Brasileiros encontram os vírus humanos mais antigos em ossos de neandertais
Os cientistas da Unifesp encontraram HPV, adenovírus e herpesvírus nos fósseis – que podem ajudar a entender a extinção dos neandertais.
Os neandertais também sofriam com resfriados. E talvez sofressem de verdade, de forma muito mais severa que nós, Homo sapiens. É isso que pesquisadores brasileiros descobriram ao encontrar três tipos diferentes de vírus em ossos de neandertais de 50 mil anos, achados numa caverna russa.
Marcelo Briones, doutor e professor pela Universidade Federal de São Paulo, conta que o material genético dos ossos de neandertal foi sequenciado no Instituto Max Planck, na Alemanha, disponibilizado em dois artigos e depois usado por eles, num “trabalho de computação e estatística”, para o desenvolvimento de suas pesquisas sobre os genomas virais nos ossos. O estudo dos pesquisadores da Unifesp foi publicado na revista Viruses.
Os ossos foram encontrados na caverna de Chagyrskaya, que fica nas montanhas Altai, no sul da Sibéria. Lá perto, a 100 quilômetros, está a caverna Denisova, onde se encontrou o DNA dos denisovanos, outro tipo de hominídeo que viveu em áreas onde também viveram os neandertais e os sapiens (e fez sexo com ambos).
O DNA analisado foi de dois neandertais machos. No genoma deles, os cientistas brasileiros encontraram pedaços de material genético que se assemelha a três vírus modernos bem comuns: o adenovírus, responsável por muitos resfriados, o herpesvírus e o papilomavírus, mais conhecido como HPV.
Mesmos vírus, reações diferentes
“Os vírus encontrados misturados ao DNA dos neandertais causam infecções longas, persistentes”, explica o professor Marcelo. Eles não apresentam grandes perigos para seres humanos imunocompetentes, mas para pessoas imunodeprimidas, a situação pode ser outra.
Não sabemos como os neandertais reagiam a esses vírus tão comuns entre nós. Mas uma infecção de herpesvírus, por exemplo, pode causar complicações na gravidez e no parto. Uma infecção que reduzisse a capacidade reprodutiva dos neandertais, mesmo que só em 20 ou 30%, já seria uma desvantagem competitiva contra o ser humano moderno.
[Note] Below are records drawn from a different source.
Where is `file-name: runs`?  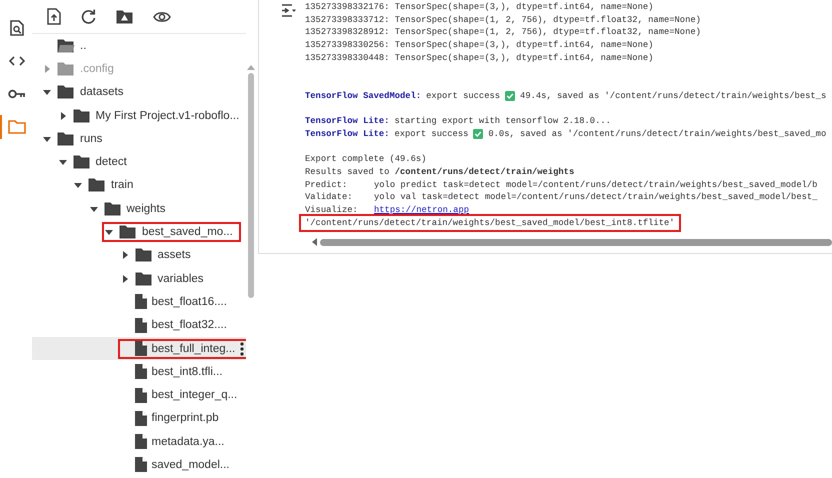 file-name: runs is located at coordinates (91, 138).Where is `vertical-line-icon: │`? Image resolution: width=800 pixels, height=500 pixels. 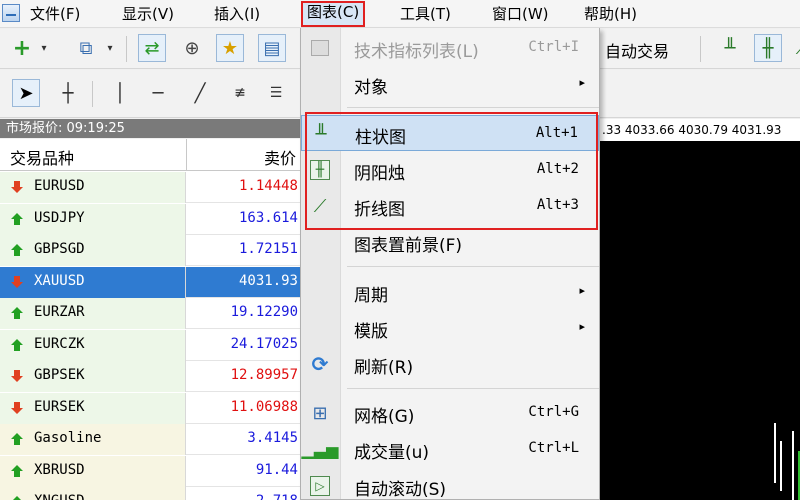 vertical-line-icon: │ is located at coordinates (120, 93).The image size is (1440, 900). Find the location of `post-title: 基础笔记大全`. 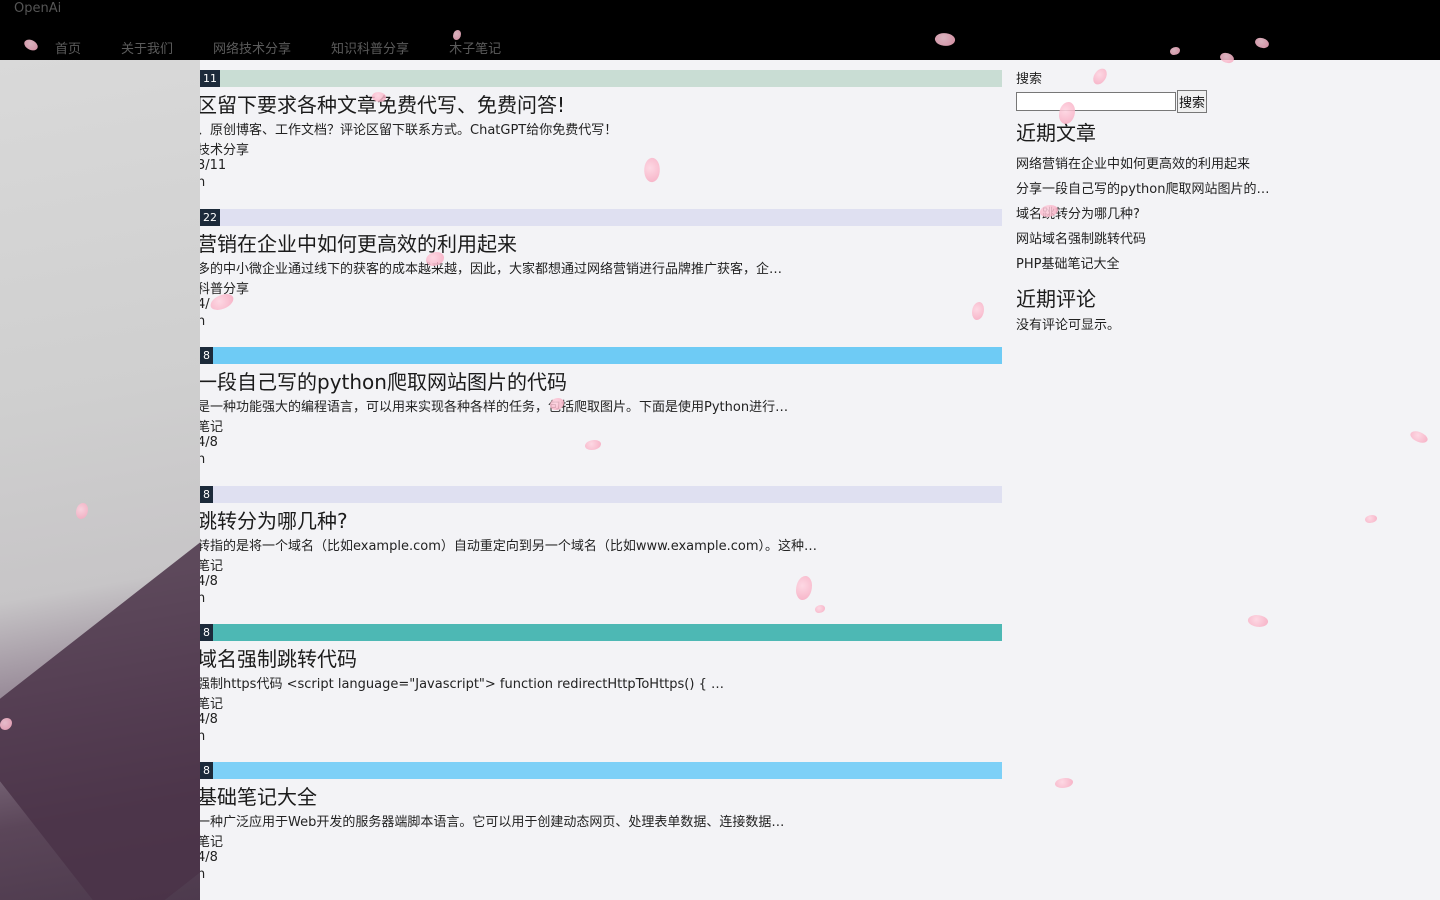

post-title: 基础笔记大全 is located at coordinates (258, 796).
Antes da descoberta dos brasileiros, o DNA viral mais antigo já registrado era de herpesvírus, encontrado nos dentes de um Homo sapiens siberiano com 31 mil anos.
Extintos por resfriado?
Em 2010, uma teoria foi proposta para tentar entender a causa da extinção dos neandertais. Será que vírus humanos mataram nossos parentes evolutivos mais próximos? Sem muitas evidências para apoiar essa ideia, a teoria agora parece um pouco mais plausível depois dos três vírus encontrados nos ossos neandertais.
O professor Marcelo explica que o foco do estudo deles era identificar os fragmentos de DNAs virais antigos com um nível de confiança estatística que garanta que esses achados não sejam só coincidências genéticas. Não é uma prova concreta da extinção dos neandertais por infecções virais – mas também não é nada.
“Do ponto de vista de infecções virais, podemos dizer que são patógenos muito eficientes e que provavelmente tiveram algum impacto na extinção dos neandertais”, explica o professor.
Não sabemos exatamente como os neandertais foram extintos. As hipóteses mais aceitam falam em doenças transmitidas por humanos, competição por recursos, mudanças climáticas ou mesmo um combo desses fatores.
Há, ainda, o mecanismo do cruzamento entre humanos que pode ter contribuído para o sumiço dos nossos primos. Quando o genoma neandertal foi sequenciado em 2010, cientistas descobriram que a herança genética deles estava presente em todas as populações não-africanas, reforçando a mistura dos neandertais com os Homo sapiens. É possível que o homem de Neandertal foi sumindo aos poucos porque procriava mais entre humanos e menos entre si, levando à extinção da espécie “pura”, mas ainda deixando suas contribuições genéticas para nós. Essa é a hipótese mais relevante para Marcelo, diga-se – embora ele ressalta que não é um especialista em evolução humana.
Depois dessa primeira análise de vírus em um genoma neandertal, agora a equipe de pesquisadores da Unifesp quer testar sua metodologia em outras amostras de DNA, para tentar encontrar outros vírus que podem ter atormentado nossos parentes.
“Já iniciamos os testes para reviver esses vírus em laboratório, no estilo ‘Jurassic Park’”, conta o professor Marcelo. Isso seria realizado num laboratório NB3, com forte proteção de biossegurança, para não libertar os vírus no século 21. Vai que o resfriado dos neandertais era mais pesado, mesmo?